Andria Donnison with her son Coby. (PA1246-3).
Andria Donnison with her son Coby. (PA1246-3).

THE family of a one year old baby have spoken of their joy after he was successfully treated for a severe form of flat head syndrome.

Coby Donnison has regularly featured in Free Press throughout the past 12 months as the community rallied round to raise the £2,000 needed to buy him a special helmet to try and correct the condition.

At around six months old Coby was diagnosed with severe plagiocephaly and brachycephaly - otherwise known as flat head syndrome which is caused by a baby sleeping on their back every night leading to part of the skull becoming flattened.

Little Coby has had to wear a special helmet over the last six months to correct the condition, with the results far exceeding his family’s expectations.

Coby’s mum Andria told the Free Press: “We are ecstatic with the result. He went past his target so we are really pleased, it was totally worth all the hard work and raising the money.”

When Coby was around 10 weeks old his family noticed a slight flattening to the left side of his head.

But at the time the health visitor said it was temporary and he would grow out of it as he grew older or his hair would cover it.

But as the weeks went on the flattening seemed to be getting worse, at which point grandmother Carol Bacon aired her concerns to Andria and Coby’s dad John who had been told by the health visitor to employ the ‘repositioning technique’ and ‘tummy time’.

But neither led to any improvement at which point Carol started researching the syndrome on the internet.

Carol said she was “amazed” to discover there was no treatment for the condition available on the NHS as it was considered to be cosmetic.

She was also alarmed to learn that over time, without corrective treatment the condition could affect Coby’s jaw and ear alignment meaning he would be unable to wear any type of head wear later in life, such as a crash helmet, or glasses.

“I was completely gutted. Not to mention the torment he would endure at pre-school and school while growing up. There’s nothing worse than being picked on and bullied at school. Already we were experiencing people staring at his misshapen head,” Carol said.

Through her research Carol eventually found out about Technology In Motion, a company providing plagiocephaly helmets to correct the shape of the head.

After some persuasion Andria and John agreed to visit the clinic in Leeds for a consultation, when it was discovered Coby not only had plagiocephaly but also brachycephaly.

“On the severity of the chart he fell into the ‘very severe’ category. We were absolutely, totally devastated, his condition was even more severe than I had thought,” Carol said.

“I had not expected such a severe result. We were speechless for a while until reality sank in and we needed to make a decision,” she added.

With the cost of the helmet standing just short of £2,000 the family decided fund-raising was the only way forward, with residents and businesses in Bridlington quick to offer their support.

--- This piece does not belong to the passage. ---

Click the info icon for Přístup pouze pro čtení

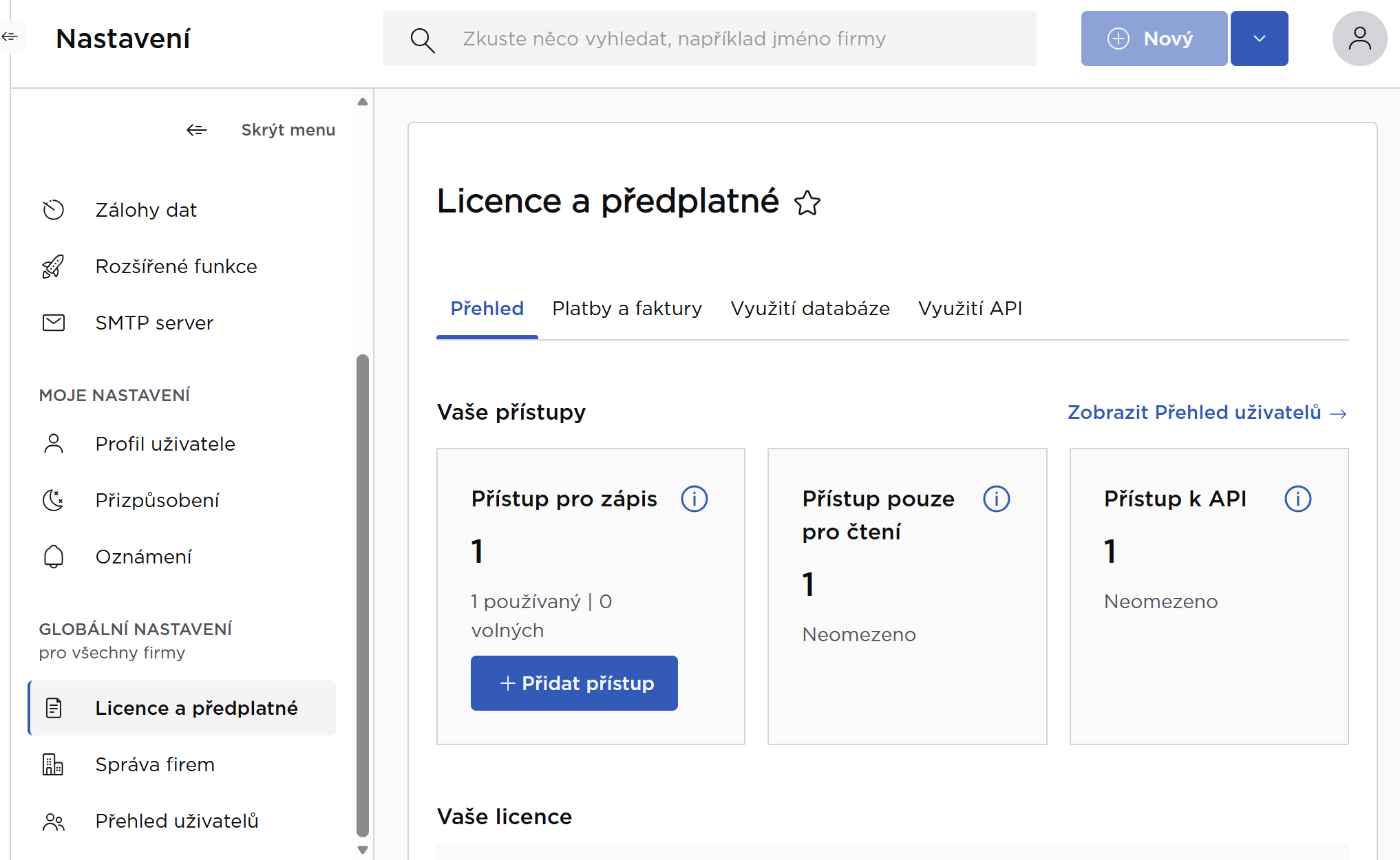pyautogui.click(x=996, y=499)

“It was quite stressful trying to organise everything and with Coby adjusting to the helmet and having to go to appointments at Leeds every three weeks,” Andria said.

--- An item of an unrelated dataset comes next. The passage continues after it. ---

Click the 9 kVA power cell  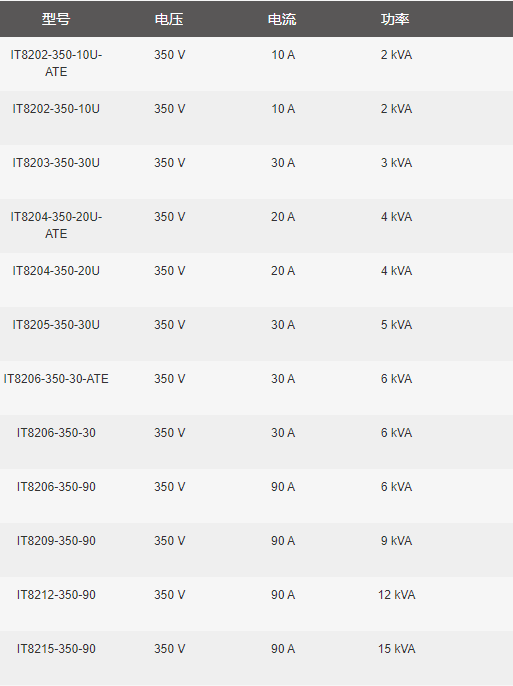pyautogui.click(x=396, y=541)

In the meantime the family went ahead and ordered Coby’s helmet which was fitted in April.

“He looked so cute, like a little super hero. Coby adapted to his helmet quite easily within a few days and started on his mending journey,” Carol said.

“Admittedly some people did stare and a few asked what was wrong with him, some children even asked where they could get one from,” she added.

Coby’s first follow up appointment showed a 4mm improvement and one month after the fitting there was a big visible improvement.

In total Coby had to wear the helmet for 166 days and was 11 months old when his treatment finished.

“We are ecstatic. We have just celebrated his first birthday and it seems as though the helmet had never been a part of his life at all. The fantastic final result is absolutely amazing, no-one would ever know there had ever been such a severe skull deformity,” Carol said.

The family have said a big thank you to everyone who has helped with Coby’s treatment, including Sandie Waddell, director of clinical services at Technology In Motion, all the Bridlington businesses and residents who donated to the cause, and all their friends and family.